* _WORK ORDER_
Count how many lines in the data below include "computer". Answer with the number only.

* _SOURCE DATA_
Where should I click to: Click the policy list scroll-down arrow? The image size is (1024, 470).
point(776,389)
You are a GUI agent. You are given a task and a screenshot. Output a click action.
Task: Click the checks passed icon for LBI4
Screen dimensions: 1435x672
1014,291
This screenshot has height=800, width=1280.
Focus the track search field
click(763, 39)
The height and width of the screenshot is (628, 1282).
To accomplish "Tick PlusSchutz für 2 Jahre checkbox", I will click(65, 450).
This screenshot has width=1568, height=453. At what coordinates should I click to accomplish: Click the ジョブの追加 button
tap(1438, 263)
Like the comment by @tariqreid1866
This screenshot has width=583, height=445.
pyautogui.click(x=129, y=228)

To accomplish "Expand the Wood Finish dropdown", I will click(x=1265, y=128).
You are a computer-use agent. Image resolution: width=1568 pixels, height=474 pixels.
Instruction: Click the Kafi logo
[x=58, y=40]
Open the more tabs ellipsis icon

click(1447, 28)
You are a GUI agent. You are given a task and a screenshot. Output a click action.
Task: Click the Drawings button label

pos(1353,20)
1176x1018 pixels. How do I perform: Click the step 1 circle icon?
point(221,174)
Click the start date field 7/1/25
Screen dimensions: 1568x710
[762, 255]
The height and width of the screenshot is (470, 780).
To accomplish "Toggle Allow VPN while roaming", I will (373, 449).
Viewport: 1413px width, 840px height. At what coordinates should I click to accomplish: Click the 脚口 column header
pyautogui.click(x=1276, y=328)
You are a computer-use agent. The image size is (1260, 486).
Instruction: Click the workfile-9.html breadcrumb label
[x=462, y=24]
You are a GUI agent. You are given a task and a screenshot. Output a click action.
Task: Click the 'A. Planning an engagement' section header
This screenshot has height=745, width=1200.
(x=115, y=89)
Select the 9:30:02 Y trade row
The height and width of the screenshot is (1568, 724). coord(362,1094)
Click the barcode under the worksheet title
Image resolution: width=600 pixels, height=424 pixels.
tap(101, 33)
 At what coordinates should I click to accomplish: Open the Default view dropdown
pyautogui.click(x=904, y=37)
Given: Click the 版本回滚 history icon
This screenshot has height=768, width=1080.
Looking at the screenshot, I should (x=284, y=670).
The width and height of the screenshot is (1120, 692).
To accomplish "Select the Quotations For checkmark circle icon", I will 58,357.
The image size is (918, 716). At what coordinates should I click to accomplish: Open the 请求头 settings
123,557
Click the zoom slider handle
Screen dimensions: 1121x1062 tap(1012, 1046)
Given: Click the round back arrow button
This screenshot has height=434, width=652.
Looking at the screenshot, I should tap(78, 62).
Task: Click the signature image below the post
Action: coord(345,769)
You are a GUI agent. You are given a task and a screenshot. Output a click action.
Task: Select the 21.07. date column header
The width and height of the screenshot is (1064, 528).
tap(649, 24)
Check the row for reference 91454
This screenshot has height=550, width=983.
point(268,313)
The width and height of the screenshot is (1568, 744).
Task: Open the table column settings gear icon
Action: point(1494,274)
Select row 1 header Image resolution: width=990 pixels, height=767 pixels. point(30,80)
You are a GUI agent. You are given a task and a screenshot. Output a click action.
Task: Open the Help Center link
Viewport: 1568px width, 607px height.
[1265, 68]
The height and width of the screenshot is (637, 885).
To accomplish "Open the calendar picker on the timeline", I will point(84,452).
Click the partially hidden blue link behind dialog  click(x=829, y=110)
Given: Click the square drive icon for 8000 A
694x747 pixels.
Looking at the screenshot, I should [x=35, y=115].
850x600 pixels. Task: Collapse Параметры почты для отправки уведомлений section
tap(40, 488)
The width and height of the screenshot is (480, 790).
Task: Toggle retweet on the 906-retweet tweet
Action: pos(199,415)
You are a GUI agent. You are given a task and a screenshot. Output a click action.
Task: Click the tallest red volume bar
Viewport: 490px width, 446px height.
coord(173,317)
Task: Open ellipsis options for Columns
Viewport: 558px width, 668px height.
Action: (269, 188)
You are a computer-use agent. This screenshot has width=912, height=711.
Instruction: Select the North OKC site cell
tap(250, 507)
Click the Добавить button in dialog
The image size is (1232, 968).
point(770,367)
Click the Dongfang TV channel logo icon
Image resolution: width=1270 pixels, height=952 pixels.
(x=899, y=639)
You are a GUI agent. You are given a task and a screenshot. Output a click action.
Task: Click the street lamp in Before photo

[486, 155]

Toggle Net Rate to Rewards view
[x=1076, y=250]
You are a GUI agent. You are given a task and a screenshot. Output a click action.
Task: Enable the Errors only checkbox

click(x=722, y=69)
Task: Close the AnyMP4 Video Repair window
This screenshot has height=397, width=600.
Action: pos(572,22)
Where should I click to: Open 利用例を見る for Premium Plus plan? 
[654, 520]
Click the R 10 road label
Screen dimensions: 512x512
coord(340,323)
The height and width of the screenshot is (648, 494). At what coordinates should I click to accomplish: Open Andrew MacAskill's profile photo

* _TASK SOLUTION_
3